Three types of autoimmune hepatitis have been proposed based on autoantibody associations.
Type
Population Affected
Autoantibody
1
Young- middle aged women
ANA &/or ASMA
2
Western European children
Rare in U.S.
Liver kidney microsomal (LKM) antibody
3
Young women with systemic autoimmune disease
Antibody to Soluble liver antigen
(SLA)
Type 1 autoimmune liver disease is characterized by the presence of high levels of anti-nuclear antibody (ANA) or anti-smooth muscle antibody (ASMA).
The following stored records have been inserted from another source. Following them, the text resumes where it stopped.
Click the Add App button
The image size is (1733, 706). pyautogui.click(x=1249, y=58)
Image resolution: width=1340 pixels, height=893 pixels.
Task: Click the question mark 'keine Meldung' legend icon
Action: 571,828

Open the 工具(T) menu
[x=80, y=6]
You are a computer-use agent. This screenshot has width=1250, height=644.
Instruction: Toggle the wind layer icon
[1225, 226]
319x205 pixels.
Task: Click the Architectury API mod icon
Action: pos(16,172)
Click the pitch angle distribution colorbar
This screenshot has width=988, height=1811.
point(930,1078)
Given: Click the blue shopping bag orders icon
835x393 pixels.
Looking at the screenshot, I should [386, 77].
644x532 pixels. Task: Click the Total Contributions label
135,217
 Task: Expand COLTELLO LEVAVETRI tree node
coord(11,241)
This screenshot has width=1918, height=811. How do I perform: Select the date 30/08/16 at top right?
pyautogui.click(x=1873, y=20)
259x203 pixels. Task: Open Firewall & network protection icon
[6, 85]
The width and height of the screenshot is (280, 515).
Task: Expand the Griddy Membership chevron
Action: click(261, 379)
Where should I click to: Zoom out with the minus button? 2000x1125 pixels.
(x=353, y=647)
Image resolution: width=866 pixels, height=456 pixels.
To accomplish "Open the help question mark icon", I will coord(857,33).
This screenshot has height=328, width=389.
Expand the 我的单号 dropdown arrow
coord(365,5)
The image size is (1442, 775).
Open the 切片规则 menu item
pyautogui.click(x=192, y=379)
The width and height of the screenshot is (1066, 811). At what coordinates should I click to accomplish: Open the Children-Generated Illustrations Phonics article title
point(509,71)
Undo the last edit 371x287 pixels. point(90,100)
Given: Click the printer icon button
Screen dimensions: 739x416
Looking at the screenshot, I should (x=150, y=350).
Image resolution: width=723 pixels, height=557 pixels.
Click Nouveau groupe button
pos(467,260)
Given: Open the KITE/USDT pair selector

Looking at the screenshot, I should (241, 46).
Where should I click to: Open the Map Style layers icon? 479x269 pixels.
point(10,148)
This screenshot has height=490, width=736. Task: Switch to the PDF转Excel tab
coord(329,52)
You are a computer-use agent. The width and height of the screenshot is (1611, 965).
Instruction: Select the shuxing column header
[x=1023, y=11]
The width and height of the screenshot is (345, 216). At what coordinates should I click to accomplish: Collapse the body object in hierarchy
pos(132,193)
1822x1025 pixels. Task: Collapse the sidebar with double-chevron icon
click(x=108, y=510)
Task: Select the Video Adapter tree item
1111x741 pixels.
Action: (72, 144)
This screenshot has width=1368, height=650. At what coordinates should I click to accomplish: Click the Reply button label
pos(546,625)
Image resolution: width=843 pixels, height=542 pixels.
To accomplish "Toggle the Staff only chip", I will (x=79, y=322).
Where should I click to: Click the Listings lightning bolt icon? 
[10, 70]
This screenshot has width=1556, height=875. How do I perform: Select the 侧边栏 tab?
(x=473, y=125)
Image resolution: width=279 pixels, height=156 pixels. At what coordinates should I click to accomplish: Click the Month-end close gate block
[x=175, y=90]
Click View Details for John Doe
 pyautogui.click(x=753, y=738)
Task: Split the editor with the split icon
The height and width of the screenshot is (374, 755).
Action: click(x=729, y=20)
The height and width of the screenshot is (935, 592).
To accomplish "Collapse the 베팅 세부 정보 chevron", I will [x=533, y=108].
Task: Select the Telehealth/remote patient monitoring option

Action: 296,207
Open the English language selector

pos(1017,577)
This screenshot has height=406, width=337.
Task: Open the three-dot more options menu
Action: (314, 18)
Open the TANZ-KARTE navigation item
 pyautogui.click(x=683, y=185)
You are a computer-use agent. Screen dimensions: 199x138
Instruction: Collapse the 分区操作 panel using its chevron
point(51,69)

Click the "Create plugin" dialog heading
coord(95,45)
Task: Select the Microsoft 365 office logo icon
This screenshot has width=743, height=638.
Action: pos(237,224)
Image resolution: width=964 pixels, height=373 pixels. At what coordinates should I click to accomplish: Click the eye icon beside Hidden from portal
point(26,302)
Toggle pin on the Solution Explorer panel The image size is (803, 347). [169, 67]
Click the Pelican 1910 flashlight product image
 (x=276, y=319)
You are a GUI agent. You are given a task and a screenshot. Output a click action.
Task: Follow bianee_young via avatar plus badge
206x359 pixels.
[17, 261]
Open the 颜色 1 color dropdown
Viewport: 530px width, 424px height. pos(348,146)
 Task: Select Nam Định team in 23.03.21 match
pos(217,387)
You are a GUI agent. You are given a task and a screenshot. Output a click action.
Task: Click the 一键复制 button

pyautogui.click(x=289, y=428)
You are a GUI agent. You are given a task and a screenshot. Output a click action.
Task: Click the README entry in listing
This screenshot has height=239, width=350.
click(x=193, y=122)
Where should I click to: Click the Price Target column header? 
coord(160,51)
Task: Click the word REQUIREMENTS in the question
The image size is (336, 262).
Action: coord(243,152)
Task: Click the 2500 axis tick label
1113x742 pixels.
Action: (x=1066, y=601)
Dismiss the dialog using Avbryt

ASMA are IgG or IgM antibodies that are primarily directed against F-actin. Since F-actin is present in all smooth muscle fibers, these antibodies are not organ specific. Smooth muscle antibodies are found in:
70 to 90% of patients with chronic active hepatitis
70 to 90% of patients with chronic persistent hepatitis
30 to 40% of patients with primary biliary cirrhosis
15% of patients with cryptogenic cirrhosis
Approximately 40% of patients with chronic hepatitis C infection have a positive ANA or ASMA, usually in low titer. Elevated smooth muscle antibody titers have also been reported in a small number of patients with viral hepatitis, infectious mononucleosis, malignant tumors, alcoholic cirrhosis, and 5% of normal patients. Traditionally, ASMA have been detected with an immunofluorescent assay that looked for antibody binding to smooth muscle in tissue sections. Results were expressed as a titer, which was the highest dilution of patient sera giving a positive result. A titer greater than 1:20 was considered positive. With the immunofluorescent assay, many weakly positive ASMA were observed. Recently, an enzyme immunoassay using purified F-actin filaments has become available, which has better specificity. Saint Luke's Hospital will begin using this new method in January 2003. The reference range will change as shown below.
Interpretation
Current Method
New Method
Negative
<1:20
<20 Units
Weak Positive
20 - 30
Positive
>/=1:20
>30 Units
The numerical result will be reported along with a negative or positive interpretation. Specimen requirement will continue to be one red top or SST tube of blood.